The Tungrians crossed the frozen river to reach the left bank, their hobnailed boots slipping and sliding on the smooth surface, while the First Minervia’s cohort drove on down the right bank with their native cavalry in close attendance.

‘If only I’d known, I could have offered odds on my being able to walk on water. I would have made a right killing,’ said Morban.

‘Ah yes, but you have taken a bet on the very same subject, if you recall?’

Marcus smiled at the momentary look of fear that crossed his standard bearer’s face as Morban recalled the moment when he had been provoked into offering his centurion a bet of heroic proportions during the march north. Marcus turned his attention back to his men, some of whom were already clearly troubled by their numb toes, despite the fur linings in their boots.
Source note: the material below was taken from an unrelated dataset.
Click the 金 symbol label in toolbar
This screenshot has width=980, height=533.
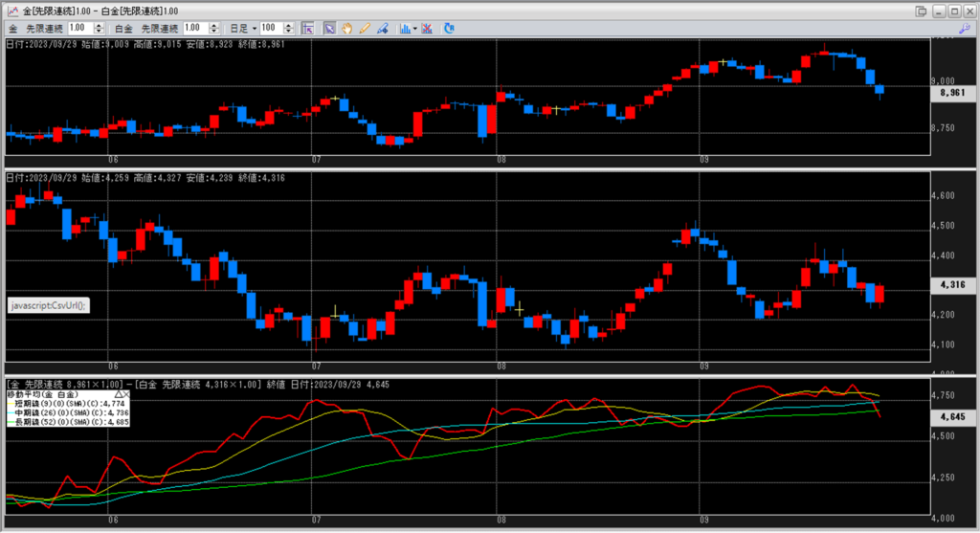12,29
‘They’ll live, as long as they keep moving. I had a good look at their feet before we marched this morning, and there’s not one of them with a serious problem. Those poor bastards have it worse, I’d say.’ Quintus pointed across the river’s thirty-foot width at the labouring legionaries on its far side. ‘Some of them look like they’re already struggling. .’
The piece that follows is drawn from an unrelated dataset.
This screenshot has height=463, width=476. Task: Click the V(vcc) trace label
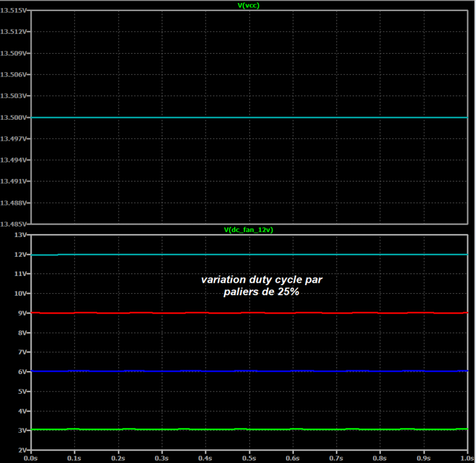coord(248,6)
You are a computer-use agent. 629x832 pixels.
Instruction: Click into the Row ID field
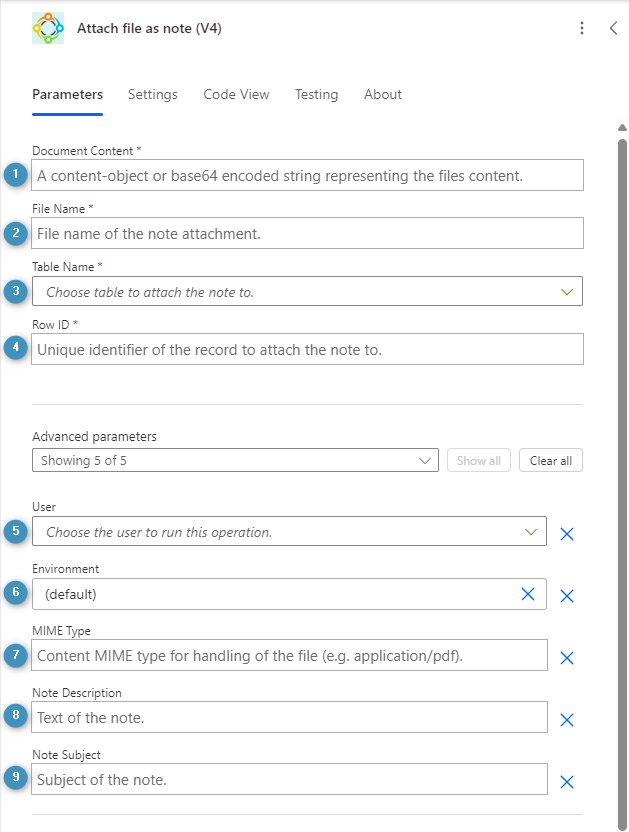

As they watched, a mounted patrol of Belletor’s Sarmatae went forward at the trot, the riders apparently impervious to the cold in their thick furs, quickly vanishing from view around a bend in the river. As the two forces made their way down the river’s course, the valley widened, broadening from barely a hundred paces on either side of the frozen stream to three times as much in the space of a mile. Cresting a slight rise, Marcus found himself staring down the valley’s length for the best part of two miles, squinting into the light of the winter sun as it reflected off the broad, icy expanse of a lake a mile or so distant. A soldier ran down the cohort’s line and saluted him.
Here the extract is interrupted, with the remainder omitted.